First, the methods LS, LS_CLS, and LS_REC frequently face NaN-type failures due to their inability to address the singularity issue arising from multicollinearity. However, in some test cases where multicollinearity is less evident, these methods may not encounter such failures.

Second, the PLS_BDLY2 method, which incorporates the active power injection at the slack bus into the predictor

dataset, experiences a more severe multicollinearity issue compared to PLS_BDL, as discussed in [6]. Consequently, PLS_BDLY2 may face NaN-type failures in certain scenarios where PLS_BDL does not. This also showcases the effectiveness of moving the active power injection at the slack bus to the response dataset.

Third, the failure of the PLS_RECW method is primarily attributed to NIPALS algorithm used for component extraction and data decomposition for PLS_RECW. Specifically, the issue arises when the predictor dataset’s loading and weight matrices, produced by the NIPALS algorithm, exhibit linear dependency among their columns. This dependency results in a singular matrix upon their multiplication. Consequently, the linear model’s coefficient matrix, derived from the inverse of this singular matrix, is rendered undefined, leading all coefficients to assume NaN values. A key underlying cause of this issue, especially when considering the successful performance of PLS_REC and PLS_NIP, is the implementation of the forgetting factor. In this study, a forgetting factor of 0.6, as referenced in [20], is applied. This factor effectively diminishes the influence of older samples due to its multiplication effect, as detailed in [6]. This mechanism is likely at the core of the observed numerical instability, as the failure issue of the PLS_RECW method is resolved when the forgetting factor is adjusted to 0.9.

OOT-type Failure

First, methods DRC_XYM and DRC_XM, both momentbased, employ conic dual transformation to convert constraints into equivalent semi-definite constraints. Given the high computational demand of semi-definite programming, it is no surprise that these methods begin to exceed the RAM capacity of the testing device at a system size of 118 buses.

Second, methods LS_LIFX and LS_LIFXi utilize dimension lifting, significantly increasing the dataset size with the test case scale. At a system size of 1354 buses, the dimension-lifted dataset surpasses MATLAB’s maximum array element limit.

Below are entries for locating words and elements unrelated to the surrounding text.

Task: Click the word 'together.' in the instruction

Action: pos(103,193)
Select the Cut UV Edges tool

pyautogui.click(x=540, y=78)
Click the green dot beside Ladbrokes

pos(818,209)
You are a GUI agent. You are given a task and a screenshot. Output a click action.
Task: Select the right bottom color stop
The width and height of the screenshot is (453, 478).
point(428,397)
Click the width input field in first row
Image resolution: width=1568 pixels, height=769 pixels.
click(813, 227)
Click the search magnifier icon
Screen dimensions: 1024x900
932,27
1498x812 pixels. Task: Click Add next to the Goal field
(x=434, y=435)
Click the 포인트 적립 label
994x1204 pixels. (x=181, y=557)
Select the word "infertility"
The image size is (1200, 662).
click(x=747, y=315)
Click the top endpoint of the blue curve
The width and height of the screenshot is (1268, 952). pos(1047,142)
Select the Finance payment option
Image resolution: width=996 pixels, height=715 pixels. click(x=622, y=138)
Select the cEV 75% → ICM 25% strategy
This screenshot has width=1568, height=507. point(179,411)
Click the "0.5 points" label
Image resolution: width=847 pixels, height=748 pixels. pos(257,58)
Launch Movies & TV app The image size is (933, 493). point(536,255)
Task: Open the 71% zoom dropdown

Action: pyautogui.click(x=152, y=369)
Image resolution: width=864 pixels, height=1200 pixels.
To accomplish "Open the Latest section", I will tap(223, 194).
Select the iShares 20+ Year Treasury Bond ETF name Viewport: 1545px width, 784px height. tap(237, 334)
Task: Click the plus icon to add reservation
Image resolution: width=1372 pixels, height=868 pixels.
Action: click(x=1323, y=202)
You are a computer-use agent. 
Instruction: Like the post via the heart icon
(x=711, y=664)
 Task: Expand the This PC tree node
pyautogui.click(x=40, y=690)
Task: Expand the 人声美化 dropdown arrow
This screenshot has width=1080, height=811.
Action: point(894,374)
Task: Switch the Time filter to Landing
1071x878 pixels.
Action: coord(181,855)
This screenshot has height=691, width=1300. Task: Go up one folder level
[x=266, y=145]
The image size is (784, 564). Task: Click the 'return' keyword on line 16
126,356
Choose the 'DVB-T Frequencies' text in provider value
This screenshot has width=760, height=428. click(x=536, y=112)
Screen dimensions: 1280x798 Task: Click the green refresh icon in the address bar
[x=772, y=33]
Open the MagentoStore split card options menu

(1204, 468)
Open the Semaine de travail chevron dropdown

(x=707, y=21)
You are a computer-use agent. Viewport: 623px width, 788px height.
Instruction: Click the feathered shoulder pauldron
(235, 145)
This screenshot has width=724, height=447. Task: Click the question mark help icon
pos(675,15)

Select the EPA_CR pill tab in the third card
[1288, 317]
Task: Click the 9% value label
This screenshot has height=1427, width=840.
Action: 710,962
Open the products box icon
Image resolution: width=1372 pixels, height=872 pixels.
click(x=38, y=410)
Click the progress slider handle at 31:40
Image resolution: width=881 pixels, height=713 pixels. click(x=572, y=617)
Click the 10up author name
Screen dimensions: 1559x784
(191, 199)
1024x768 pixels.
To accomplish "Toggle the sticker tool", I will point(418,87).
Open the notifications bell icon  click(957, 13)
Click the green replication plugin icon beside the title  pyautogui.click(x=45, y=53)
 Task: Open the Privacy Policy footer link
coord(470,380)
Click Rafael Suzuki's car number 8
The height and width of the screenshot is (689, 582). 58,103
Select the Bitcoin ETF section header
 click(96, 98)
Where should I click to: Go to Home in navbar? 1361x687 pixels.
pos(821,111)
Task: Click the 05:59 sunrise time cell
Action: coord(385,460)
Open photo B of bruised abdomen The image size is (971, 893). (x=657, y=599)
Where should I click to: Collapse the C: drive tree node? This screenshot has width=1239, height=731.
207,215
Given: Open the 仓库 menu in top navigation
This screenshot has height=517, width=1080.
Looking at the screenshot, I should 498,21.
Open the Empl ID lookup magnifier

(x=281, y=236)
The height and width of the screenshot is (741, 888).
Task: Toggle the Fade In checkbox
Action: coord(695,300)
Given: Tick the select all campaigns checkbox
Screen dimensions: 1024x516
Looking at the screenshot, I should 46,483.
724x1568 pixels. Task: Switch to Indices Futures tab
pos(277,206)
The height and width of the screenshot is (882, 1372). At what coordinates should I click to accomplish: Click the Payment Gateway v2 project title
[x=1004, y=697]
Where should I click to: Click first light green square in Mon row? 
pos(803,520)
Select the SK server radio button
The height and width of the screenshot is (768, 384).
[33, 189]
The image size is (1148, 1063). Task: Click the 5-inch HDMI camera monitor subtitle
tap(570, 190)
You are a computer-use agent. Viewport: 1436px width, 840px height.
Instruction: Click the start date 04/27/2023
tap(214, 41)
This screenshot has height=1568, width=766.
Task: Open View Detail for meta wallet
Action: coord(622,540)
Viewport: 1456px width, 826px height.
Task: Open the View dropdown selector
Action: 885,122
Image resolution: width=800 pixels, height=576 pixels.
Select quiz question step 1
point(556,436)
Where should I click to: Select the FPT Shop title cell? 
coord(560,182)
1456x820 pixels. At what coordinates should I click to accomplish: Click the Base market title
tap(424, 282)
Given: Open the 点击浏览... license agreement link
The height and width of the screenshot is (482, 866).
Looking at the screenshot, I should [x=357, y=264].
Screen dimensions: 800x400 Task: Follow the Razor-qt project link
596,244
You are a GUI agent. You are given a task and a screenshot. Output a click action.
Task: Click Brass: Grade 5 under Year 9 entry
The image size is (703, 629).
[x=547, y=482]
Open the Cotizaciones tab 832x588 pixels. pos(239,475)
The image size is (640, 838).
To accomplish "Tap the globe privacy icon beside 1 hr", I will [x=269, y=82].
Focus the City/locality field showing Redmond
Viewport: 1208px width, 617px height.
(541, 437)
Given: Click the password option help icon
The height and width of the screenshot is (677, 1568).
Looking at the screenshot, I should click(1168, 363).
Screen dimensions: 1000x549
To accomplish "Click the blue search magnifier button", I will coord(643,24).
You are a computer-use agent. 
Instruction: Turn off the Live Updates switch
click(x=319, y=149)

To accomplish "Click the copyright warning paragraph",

Third, a range of methods, including LS_HBLD, LS_HBLE, LS_WEI, SVR, SVR_CCP, SVR_RR, LCP_BOX, LCP_BOXN, LCP_COU, LCP_COUN, LCP_JGD, LCP_JGDN, and DRC_XYD, either apply optimization-based approaches or use regression models but are solved via optimization programming. The number of decision variables (i.e., coefficient matrix elements of the linear model) exponentially increases with system size, rendering these methods unsolvable by commercial solvers at a system size of 1354 buses due to RAM constraints.

Lastly, methods SVR_POL and LS_GEN experience significant slowdowns at a system size of 1354 buses. The former is affected by its 3rd-order polynomial-kernel-based fitting process, while the latter’s iterative process and the use of pseudoinverse result in substantial time consumption when dealing with large matrices.

[5] NaN means “not a number”. It occurs in case of undefined numeric results, such as 0 ÷ 0, 0 × ∞, ∞ ÷ ∞, etc.